In a world where humans are motivated by their own interests, the best and perhaps the only way an asset owner can ensure the managers they hire will provide a mutually beneficial service is to set monetary incentives for them to do so, he says. But the fee models that investors agree to may not have their interests at heart. “Just as we get the politicians we deserve, perhaps we also get the funds managers we deserve,” Block says. Most fee models in existence, particularly the asset-based kind, prioritise the short-term interests of the individual (the manager) over those of the many (the fund members a fiduciary investor serves). Block finds this objectionable, particularly because he believes that active management is not only expensive, it’s also not that important to portfolio outcomes.

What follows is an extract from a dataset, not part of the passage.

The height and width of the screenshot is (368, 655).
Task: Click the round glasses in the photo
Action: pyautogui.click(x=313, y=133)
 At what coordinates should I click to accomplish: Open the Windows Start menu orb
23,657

He points to a 1986 study by Brinson, Hood and Beebower, Determinants of Portfolio Performance, which found that 93.6 per cent of portfolio outcome is the result of asset allocation. Block also agrees with Towers Watson when the consultant asserts that, in recent years, investors have been paying alpha fees for beta, since the main driver of returns has been the strength of the markets and, in some cases, added leverage. But in spite of these findings, portfolio construction and investment strategy only receive a comparatively small portion of a fund’s fee budget compared to active management fees. In Block’s professional experience, most funds spend more than 80 per cent of their time and money on active management fees and manager selection. He says a $3 billion superannuation fund will typically pay only $200,000 each year for asset consulting services as it hones its strategic asset allocation, and $10 million each year on active management fees.

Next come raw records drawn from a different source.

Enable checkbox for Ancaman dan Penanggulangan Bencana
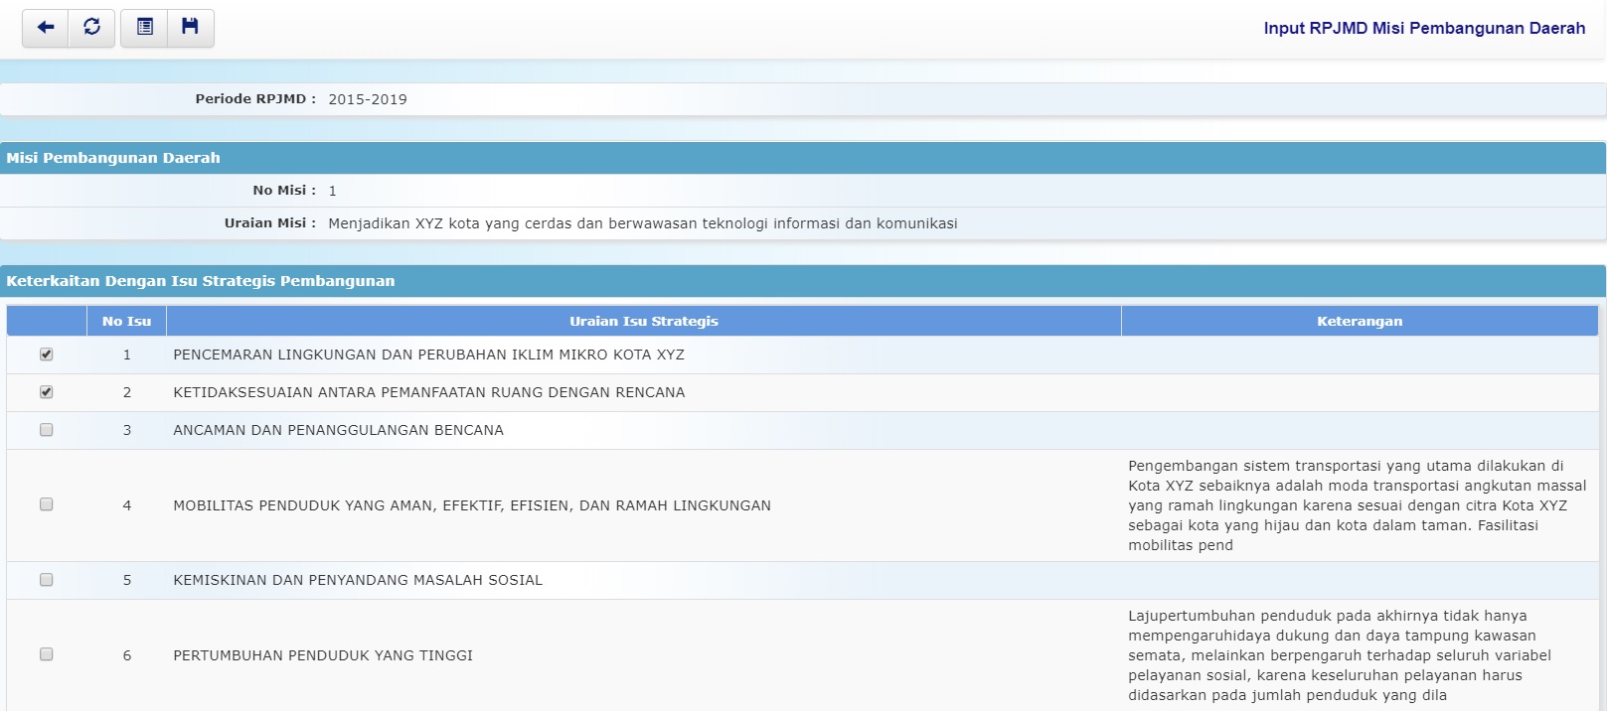This screenshot has height=711, width=1607. (47, 430)
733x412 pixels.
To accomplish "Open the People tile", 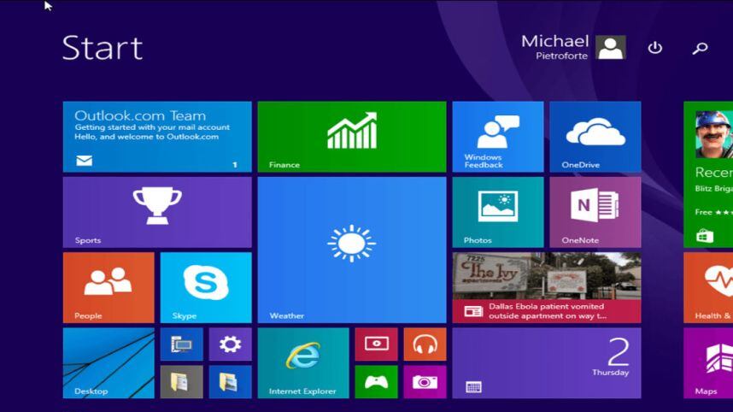I will [x=108, y=286].
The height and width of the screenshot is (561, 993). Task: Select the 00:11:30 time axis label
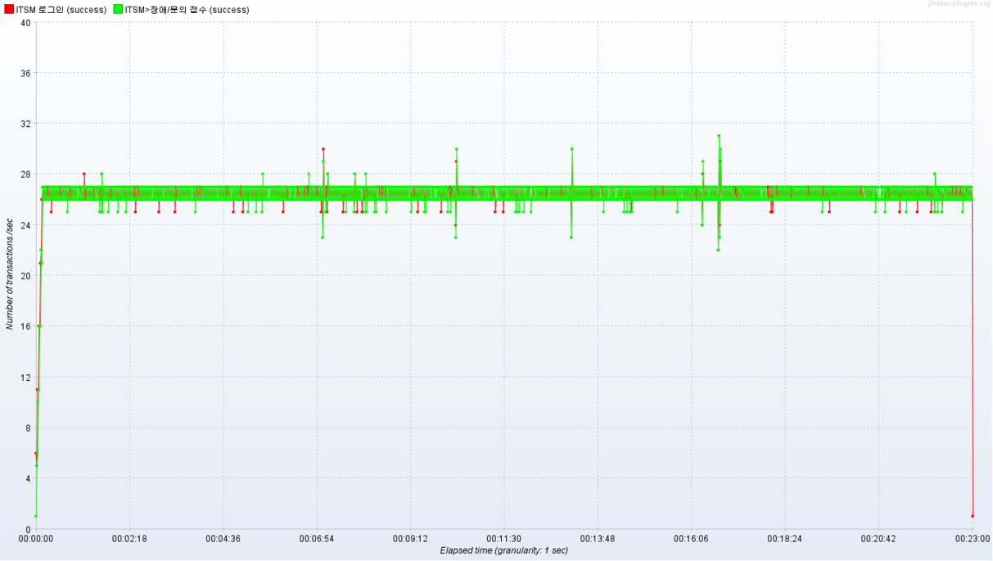pyautogui.click(x=503, y=539)
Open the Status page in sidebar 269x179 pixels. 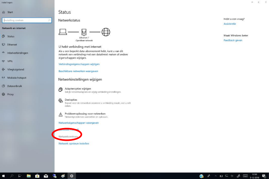pos(10,37)
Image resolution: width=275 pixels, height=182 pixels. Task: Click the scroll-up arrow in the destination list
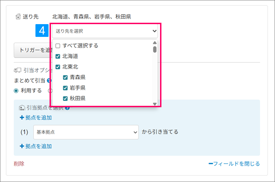pyautogui.click(x=155, y=43)
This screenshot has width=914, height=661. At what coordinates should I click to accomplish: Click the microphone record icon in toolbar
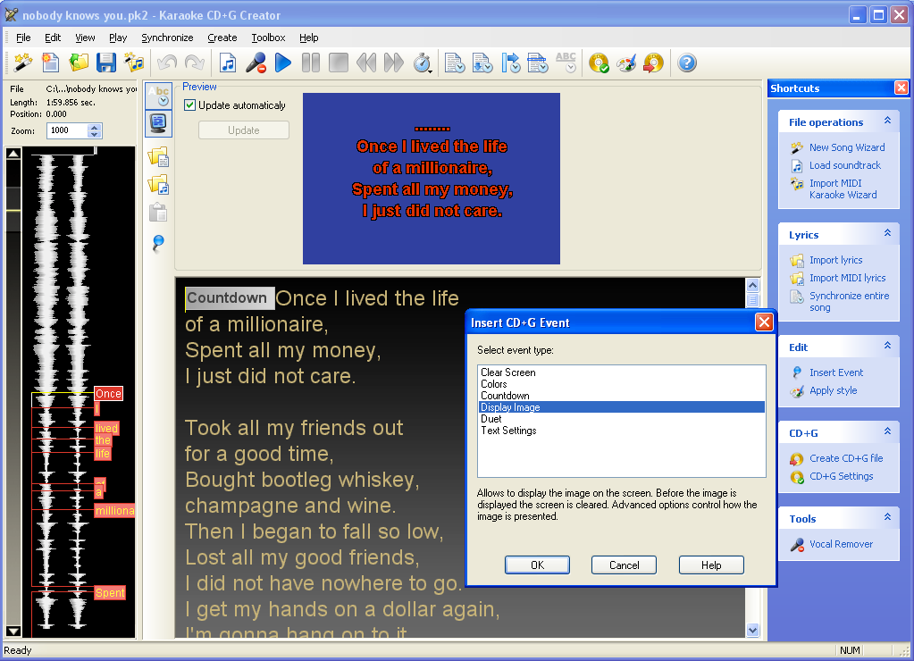pos(256,63)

“This is very interesting, given that active management is at best likely to make a contribution of less than a tenth of overall portfolio outcomes.” The evolution of active management fee structures has not, so far, produced a mutually aligned model (see table below). Block prefers the latest permutation, in which managers are paid a cost-recovery fee until the expiry of a three-to-seven year “lock-up” period, when a performance fee will be awarded. This performance fee would be paid – or not – after taking into account the managers’ returns against an agreed, long- term benchmark. But this would receive pushback from managers, he allows, because it might not meet their short-term interests. Stuck at this impasse, the alignment debate will continue.